→ Problem:
Retype all of the entries exactly as they appear.

→ Data records:
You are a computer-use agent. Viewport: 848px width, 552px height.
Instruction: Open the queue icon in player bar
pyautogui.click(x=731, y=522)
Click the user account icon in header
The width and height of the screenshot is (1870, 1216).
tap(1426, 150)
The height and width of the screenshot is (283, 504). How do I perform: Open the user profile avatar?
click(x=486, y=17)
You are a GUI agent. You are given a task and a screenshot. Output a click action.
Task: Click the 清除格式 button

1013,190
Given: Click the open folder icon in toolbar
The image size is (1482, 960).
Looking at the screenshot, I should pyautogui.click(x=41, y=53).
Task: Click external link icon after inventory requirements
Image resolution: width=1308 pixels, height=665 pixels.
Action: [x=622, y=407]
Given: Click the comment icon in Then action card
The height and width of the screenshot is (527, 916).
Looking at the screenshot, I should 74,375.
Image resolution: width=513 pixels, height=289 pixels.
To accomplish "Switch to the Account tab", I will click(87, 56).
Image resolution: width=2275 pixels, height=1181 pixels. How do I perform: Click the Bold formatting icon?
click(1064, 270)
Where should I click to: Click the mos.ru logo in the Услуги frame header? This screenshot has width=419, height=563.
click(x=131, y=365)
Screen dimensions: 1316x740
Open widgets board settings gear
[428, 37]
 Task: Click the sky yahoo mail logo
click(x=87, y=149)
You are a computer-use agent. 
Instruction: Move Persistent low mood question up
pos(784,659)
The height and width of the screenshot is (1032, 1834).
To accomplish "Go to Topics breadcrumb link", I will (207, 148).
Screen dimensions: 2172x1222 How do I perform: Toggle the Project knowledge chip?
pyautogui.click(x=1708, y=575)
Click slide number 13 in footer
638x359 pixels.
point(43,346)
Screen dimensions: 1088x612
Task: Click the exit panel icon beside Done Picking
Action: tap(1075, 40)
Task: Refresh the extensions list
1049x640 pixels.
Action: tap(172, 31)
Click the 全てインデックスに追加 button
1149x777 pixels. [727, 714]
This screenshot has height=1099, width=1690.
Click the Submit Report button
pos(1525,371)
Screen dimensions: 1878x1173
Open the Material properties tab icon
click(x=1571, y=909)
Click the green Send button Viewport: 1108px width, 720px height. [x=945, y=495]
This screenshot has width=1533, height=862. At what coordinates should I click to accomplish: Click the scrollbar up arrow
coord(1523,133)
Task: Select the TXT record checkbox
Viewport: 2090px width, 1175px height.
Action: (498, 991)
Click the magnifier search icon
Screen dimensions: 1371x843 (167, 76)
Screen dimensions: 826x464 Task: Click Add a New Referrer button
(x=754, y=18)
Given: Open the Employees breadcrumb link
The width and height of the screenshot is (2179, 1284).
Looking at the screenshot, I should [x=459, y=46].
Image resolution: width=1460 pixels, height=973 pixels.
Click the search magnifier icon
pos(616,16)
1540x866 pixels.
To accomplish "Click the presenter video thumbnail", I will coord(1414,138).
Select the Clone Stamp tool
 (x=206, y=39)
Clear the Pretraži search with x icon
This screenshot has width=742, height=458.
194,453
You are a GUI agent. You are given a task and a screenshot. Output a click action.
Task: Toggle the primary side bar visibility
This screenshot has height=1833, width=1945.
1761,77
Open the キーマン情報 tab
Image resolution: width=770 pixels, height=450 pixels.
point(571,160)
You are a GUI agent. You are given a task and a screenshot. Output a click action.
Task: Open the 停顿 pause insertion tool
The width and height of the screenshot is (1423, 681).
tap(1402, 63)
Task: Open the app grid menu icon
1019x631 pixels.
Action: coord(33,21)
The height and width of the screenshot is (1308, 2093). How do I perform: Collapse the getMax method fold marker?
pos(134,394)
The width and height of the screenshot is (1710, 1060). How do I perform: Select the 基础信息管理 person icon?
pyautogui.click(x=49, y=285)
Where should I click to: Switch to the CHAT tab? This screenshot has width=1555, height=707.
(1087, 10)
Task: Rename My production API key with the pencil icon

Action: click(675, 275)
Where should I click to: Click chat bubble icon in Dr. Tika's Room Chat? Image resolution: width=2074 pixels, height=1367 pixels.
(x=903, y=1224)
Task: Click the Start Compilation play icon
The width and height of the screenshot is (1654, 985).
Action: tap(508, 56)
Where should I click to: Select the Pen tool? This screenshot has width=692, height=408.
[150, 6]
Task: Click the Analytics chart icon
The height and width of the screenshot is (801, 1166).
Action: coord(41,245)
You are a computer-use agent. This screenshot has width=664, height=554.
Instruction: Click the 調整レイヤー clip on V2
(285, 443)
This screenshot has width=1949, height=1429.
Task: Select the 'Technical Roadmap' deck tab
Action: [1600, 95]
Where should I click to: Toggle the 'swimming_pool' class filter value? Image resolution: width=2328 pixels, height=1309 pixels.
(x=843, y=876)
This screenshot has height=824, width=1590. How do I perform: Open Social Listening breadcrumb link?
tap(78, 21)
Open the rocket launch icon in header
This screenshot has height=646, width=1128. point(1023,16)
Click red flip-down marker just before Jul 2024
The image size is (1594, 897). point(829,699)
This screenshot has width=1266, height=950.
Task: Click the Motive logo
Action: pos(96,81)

→ Expected output:
You are a computer-use agent. Viewport: 848px width, 552px height.
Instruction: Open the queue icon in player bar
pyautogui.click(x=731, y=522)
Click the user account icon in header
The width and height of the screenshot is (1870, 1216).
tap(1426, 150)
The height and width of the screenshot is (283, 504). How do I perform: Open the user profile avatar?
click(x=486, y=17)
You are a GUI agent. You are given a task and a screenshot. Output a click action.
Task: Click the 清除格式 button

1013,190
Given: Click the open folder icon in toolbar
The image size is (1482, 960).
Looking at the screenshot, I should pyautogui.click(x=41, y=53).
Task: Click external link icon after inventory requirements
Image resolution: width=1308 pixels, height=665 pixels.
Action: [x=622, y=407]
Given: Click the comment icon in Then action card
The height and width of the screenshot is (527, 916).
Looking at the screenshot, I should 74,375.
Image resolution: width=513 pixels, height=289 pixels.
To accomplish "Switch to the Account tab", I will click(87, 56).
Image resolution: width=2275 pixels, height=1181 pixels. How do I perform: Click the Bold formatting icon?
click(1064, 270)
Where should I click to: Click the mos.ru logo in the Услуги frame header? This screenshot has width=419, height=563.
click(x=131, y=365)
Screen dimensions: 1316x740
Open widgets board settings gear
[428, 37]
 Task: Click the sky yahoo mail logo
click(x=87, y=149)
You are a computer-use agent. 
Instruction: Move Persistent low mood question up
pos(784,659)
The height and width of the screenshot is (1032, 1834).
To accomplish "Go to Topics breadcrumb link", I will (207, 148).
Screen dimensions: 2172x1222 How do I perform: Toggle the Project knowledge chip?
pyautogui.click(x=1708, y=575)
Click slide number 13 in footer
638x359 pixels.
point(43,346)
Screen dimensions: 1088x612
Task: Click the exit panel icon beside Done Picking
Action: tap(1075, 40)
Task: Refresh the extensions list
1049x640 pixels.
Action: tap(172, 31)
Click the 全てインデックスに追加 button
1149x777 pixels. [727, 714]
This screenshot has height=1099, width=1690.
Click the Submit Report button
pos(1525,371)
Screen dimensions: 1878x1173
Open the Material properties tab icon
click(x=1571, y=909)
Click the green Send button Viewport: 1108px width, 720px height. [x=945, y=495]
This screenshot has width=1533, height=862. At what coordinates should I click to accomplish: Click the scrollbar up arrow
coord(1523,133)
Task: Select the TXT record checkbox
Viewport: 2090px width, 1175px height.
Action: (498, 991)
Click the magnifier search icon
Screen dimensions: 1371x843 (167, 76)
Screen dimensions: 826x464 Task: Click Add a New Referrer button
(x=754, y=18)
Given: Open the Employees breadcrumb link
The width and height of the screenshot is (2179, 1284).
Looking at the screenshot, I should [x=459, y=46].
Image resolution: width=1460 pixels, height=973 pixels.
Click the search magnifier icon
pos(616,16)
1540x866 pixels.
To accomplish "Click the presenter video thumbnail", I will coord(1414,138).
Select the Clone Stamp tool
 (x=206, y=39)
Clear the Pretraži search with x icon
This screenshot has width=742, height=458.
194,453
You are a GUI agent. You are given a task and a screenshot. Output a click action.
Task: Toggle the primary side bar visibility
This screenshot has height=1833, width=1945.
1761,77
Open the キーマン情報 tab
Image resolution: width=770 pixels, height=450 pixels.
point(571,160)
You are a GUI agent. You are given a task and a screenshot. Output a click action.
Task: Open the 停顿 pause insertion tool
The width and height of the screenshot is (1423, 681).
tap(1402, 63)
Task: Open the app grid menu icon
1019x631 pixels.
Action: coord(33,21)
The height and width of the screenshot is (1308, 2093). How do I perform: Collapse the getMax method fold marker?
pos(134,394)
The width and height of the screenshot is (1710, 1060). How do I perform: Select the 基础信息管理 person icon?
pyautogui.click(x=49, y=285)
Where should I click to: Switch to the CHAT tab? This screenshot has width=1555, height=707.
(1087, 10)
Task: Rename My production API key with the pencil icon

Action: click(675, 275)
Where should I click to: Click chat bubble icon in Dr. Tika's Room Chat? Image resolution: width=2074 pixels, height=1367 pixels.
(x=903, y=1224)
Task: Click the Start Compilation play icon
The width and height of the screenshot is (1654, 985).
Action: tap(508, 56)
Where should I click to: Select the Pen tool? This screenshot has width=692, height=408.
[150, 6]
Task: Click the Analytics chart icon
The height and width of the screenshot is (801, 1166).
Action: coord(41,245)
You are a computer-use agent. This screenshot has width=664, height=554.
Instruction: Click the 調整レイヤー clip on V2
(285, 443)
This screenshot has width=1949, height=1429.
Task: Select the 'Technical Roadmap' deck tab
Action: [1600, 95]
Where should I click to: Toggle the 'swimming_pool' class filter value? Image resolution: width=2328 pixels, height=1309 pixels.
(x=843, y=876)
This screenshot has height=824, width=1590. How do I perform: Open Social Listening breadcrumb link?
tap(78, 21)
Open the rocket launch icon in header
This screenshot has height=646, width=1128. point(1023,16)
Click red flip-down marker just before Jul 2024
The image size is (1594, 897). point(829,699)
This screenshot has width=1266, height=950.
Task: Click the Motive logo
Action: pos(96,81)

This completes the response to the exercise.